# DIY Equipment



## Michael van Jaarsveld (17/8/16)

So...

Payday is around the corner and so is vapecon. I have been looking at getting into diy and was wondering if anyone had some spare equipment that I could use.

I youtubed and saw that they say mixing by weight is preferred and I think that is the way that I will go.

So basically, I am in Johannesburg area and I am looking at buying or receiving some diy equipment and concentrates which I can start up with?

Let me know what you guys have and happy vaping!


----------



## SAVaper (17/8/16)

Great. I am sure you will enjoy!
The only thing I have spare is some syringes but those are cheap to buy in any case. As for flavours, first find some recipes you think you may like and then buy the concentrates for those.


----------



## Michael van Jaarsveld (17/8/16)

SAVaper said:


> Great. I am sure you will enjoy!
> The only thing I have spare is some syringes but those are cheap to buy in any case. As for flavours, first find some recipes you think you may like and then buy the concentrates for those.


Thanks for the reply man. I think I will be okay with syringes. I was looking more at scales buy after some googling I see they are actually available from the China mall and they are surprisingly quite accurate and they last. 

Sent from my SM-G925F using Tapatalk


----------



## SAVaper (17/8/16)

Michael van Jaarsveld said:


> Thanks for the reply man. I think I will be okay with syringes. I was looking more at scales buy after some googling I see they are actually available from the China mall and they are surprisingly quite accurate and they last.
> 
> Sent from my SM-G925F using Tapatalk



I believe they are and some people on this forum have bought from the China Mall.
I bought mine from a vendor because it came with calibration weights and I like to accurately calibrate mine now and again. Send me a PM with what area you are in and what recipes you like and I will see if I have any flavours for you.


----------



## SDAYA (17/8/16)

Order the scale from BlckVapour

It's cheap and they delivery quick 

They have a mixing kit 


Sent from my iPhone using Tapatalk


----------



## Michael van Jaarsveld (17/8/16)

SDAYA said:


> Order the scale from BlckVapour
> 
> It's cheap and they delivery quick
> 
> ...


Would it not be cheaper to buy the scales separately? 

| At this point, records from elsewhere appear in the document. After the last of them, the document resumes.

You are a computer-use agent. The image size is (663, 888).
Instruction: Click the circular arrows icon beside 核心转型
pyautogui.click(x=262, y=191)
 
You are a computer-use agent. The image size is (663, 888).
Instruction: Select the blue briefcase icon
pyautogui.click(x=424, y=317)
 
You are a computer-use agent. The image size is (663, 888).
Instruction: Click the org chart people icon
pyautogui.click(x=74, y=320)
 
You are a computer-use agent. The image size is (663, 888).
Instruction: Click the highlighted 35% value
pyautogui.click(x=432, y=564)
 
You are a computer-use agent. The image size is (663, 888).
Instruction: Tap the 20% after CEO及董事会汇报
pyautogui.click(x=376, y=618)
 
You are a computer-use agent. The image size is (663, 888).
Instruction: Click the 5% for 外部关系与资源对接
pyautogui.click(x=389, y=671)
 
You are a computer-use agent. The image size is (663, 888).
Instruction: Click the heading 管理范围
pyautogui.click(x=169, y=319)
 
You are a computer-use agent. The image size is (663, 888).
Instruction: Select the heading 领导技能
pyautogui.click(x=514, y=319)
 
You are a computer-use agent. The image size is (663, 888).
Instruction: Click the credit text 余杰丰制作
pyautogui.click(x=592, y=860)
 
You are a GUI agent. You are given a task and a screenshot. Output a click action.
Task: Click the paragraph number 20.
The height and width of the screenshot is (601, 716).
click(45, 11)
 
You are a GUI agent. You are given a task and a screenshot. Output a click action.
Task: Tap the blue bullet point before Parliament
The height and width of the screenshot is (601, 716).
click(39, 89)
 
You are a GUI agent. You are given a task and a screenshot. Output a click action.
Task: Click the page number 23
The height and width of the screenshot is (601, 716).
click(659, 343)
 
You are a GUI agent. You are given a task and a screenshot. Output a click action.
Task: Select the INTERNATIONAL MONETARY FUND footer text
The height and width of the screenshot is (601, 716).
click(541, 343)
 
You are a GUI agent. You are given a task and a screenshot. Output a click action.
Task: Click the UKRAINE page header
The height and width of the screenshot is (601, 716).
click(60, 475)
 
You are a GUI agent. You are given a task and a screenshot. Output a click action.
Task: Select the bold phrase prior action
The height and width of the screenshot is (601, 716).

Sent from my SM-G925F using Tapatalk


----------



## Soutie (17/8/16)

Blckvapour has a scale for in and around the region of R140 I think. Don't think you will get it much cheaper than that. 

And they will have a stall at Vapecon to boot


----------



## Michael van Jaarsveld (17/8/16)

Soutie said:


> Blckvapour has a scale for in and around the region of R140 I think. Don't think you will get it much cheaper than that.
> 
> And they will have a stall at Vapecon to boot



Oh separately buying a scale? I was referring to in the starter kits. I will have a look at vapecon then.

What amount of syringes etc do you advise?


Sent from my iPad using Tapatalk


----------



## SDAYA (17/8/16)

Michael van Jaarsveld said:


> Oh separately buying a scale? I was referring to in the starter kits. I will have a look at vapecon then.
> 
> What amount of syringes etc do you advise?
> 
> ...



Buy the kit and it will give you everything you need 


Sent from my iPhone using Tapatalk


----------



## Michael van Jaarsveld (17/8/16)

Do you think they will be selling the vapestarter kits at vapecon? Or should I rather order online


Sent from my iPad using Tapatalk


----------



## Soutie (17/8/16)

I wouldn't bother with a starter kit to be honest. Just buy PG, VG, nic, a scale, bottles and concentrates.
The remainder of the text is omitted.